Dataset items:

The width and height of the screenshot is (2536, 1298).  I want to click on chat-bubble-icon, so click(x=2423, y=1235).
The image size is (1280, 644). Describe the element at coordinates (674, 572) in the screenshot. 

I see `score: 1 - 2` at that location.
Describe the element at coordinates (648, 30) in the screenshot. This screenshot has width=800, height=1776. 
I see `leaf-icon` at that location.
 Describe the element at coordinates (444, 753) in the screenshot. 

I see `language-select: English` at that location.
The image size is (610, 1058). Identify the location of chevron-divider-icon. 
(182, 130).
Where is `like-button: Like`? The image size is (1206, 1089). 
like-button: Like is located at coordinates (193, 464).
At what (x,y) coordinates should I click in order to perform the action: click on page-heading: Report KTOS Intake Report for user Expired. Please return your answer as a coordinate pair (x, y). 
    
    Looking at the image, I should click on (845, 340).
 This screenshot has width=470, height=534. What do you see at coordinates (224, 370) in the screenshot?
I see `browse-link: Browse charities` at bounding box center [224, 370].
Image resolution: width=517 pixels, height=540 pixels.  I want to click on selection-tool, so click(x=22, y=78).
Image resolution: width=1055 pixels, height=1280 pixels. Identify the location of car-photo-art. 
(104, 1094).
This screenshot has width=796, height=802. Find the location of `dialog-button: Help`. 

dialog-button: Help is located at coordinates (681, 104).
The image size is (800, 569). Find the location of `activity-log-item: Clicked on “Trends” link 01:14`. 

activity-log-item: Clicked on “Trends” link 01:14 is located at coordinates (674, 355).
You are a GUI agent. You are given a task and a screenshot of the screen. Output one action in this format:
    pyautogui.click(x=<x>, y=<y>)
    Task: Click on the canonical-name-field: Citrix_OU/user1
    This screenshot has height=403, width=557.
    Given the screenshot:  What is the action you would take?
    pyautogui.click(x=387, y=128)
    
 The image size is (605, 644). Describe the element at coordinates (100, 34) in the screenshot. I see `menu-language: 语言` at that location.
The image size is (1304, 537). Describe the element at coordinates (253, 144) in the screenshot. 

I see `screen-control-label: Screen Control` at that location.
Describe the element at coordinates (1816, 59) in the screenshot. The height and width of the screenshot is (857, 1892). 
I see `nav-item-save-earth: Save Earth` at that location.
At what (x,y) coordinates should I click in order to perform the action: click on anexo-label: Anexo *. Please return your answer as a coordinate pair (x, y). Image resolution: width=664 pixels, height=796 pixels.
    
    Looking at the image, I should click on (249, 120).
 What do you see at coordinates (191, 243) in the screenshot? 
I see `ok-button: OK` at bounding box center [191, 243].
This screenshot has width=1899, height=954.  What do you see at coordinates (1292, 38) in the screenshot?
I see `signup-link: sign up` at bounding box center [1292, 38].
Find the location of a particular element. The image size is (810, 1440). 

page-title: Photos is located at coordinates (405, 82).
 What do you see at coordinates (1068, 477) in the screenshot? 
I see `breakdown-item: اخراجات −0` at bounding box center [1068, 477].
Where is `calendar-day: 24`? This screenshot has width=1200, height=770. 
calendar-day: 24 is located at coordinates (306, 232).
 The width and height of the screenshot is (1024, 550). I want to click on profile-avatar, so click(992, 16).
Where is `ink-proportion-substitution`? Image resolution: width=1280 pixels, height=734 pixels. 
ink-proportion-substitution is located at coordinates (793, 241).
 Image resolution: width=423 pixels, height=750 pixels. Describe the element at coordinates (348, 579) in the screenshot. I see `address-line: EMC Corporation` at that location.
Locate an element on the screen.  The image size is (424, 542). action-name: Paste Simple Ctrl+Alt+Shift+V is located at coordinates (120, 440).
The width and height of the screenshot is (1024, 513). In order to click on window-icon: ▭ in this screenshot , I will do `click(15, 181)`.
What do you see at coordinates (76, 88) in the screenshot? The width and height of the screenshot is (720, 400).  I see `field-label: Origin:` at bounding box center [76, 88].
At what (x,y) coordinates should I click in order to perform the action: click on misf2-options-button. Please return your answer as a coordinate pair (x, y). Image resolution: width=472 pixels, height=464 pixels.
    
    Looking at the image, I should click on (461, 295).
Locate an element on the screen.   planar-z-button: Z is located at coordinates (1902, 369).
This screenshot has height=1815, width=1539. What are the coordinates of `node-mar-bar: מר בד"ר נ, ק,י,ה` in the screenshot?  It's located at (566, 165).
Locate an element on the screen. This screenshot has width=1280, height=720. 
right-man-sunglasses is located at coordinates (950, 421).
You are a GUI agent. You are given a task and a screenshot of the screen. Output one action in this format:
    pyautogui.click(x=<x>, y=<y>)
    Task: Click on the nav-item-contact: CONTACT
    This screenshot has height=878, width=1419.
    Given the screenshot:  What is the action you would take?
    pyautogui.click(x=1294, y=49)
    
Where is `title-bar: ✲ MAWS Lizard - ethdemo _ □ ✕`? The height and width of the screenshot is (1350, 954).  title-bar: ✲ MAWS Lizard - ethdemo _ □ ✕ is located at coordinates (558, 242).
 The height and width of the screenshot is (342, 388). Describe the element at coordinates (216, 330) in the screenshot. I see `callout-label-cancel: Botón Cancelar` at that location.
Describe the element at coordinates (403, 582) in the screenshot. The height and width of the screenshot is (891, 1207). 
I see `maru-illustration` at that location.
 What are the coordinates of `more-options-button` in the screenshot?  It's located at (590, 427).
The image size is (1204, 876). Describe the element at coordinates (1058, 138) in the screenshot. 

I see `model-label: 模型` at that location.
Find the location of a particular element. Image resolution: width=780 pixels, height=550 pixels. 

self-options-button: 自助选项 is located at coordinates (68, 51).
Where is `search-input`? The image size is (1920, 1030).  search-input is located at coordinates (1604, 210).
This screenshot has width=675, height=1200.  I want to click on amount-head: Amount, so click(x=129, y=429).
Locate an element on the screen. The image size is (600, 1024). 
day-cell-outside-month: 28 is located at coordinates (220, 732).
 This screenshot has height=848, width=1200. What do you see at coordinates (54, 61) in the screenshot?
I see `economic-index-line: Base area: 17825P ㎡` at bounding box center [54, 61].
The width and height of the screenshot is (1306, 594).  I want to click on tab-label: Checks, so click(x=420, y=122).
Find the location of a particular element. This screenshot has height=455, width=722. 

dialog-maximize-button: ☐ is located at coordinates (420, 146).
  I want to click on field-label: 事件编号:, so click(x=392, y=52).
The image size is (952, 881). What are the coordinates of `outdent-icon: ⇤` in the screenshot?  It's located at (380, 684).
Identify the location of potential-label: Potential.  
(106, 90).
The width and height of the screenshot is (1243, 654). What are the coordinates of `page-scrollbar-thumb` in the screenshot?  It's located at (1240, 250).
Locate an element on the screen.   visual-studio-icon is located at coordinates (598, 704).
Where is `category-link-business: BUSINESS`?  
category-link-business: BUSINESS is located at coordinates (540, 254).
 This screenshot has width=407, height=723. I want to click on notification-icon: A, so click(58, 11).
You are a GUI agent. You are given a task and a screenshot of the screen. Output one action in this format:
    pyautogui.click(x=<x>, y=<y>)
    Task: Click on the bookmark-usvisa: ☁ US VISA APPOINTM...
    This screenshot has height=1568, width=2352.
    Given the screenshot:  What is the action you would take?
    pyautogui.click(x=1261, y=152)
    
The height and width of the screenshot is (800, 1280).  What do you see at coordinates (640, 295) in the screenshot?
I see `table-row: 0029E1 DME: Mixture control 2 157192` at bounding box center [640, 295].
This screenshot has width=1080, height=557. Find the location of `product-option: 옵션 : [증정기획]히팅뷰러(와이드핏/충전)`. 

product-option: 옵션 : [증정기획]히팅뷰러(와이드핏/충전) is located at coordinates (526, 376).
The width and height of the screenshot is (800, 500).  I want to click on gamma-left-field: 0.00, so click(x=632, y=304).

**Work item**
Show every line in the records above that contains the string "substitution".

**Reply to the task**
Where is `ink-proportion-substitution`? Image resolution: width=1280 pixels, height=734 pixels. 
ink-proportion-substitution is located at coordinates (793, 241).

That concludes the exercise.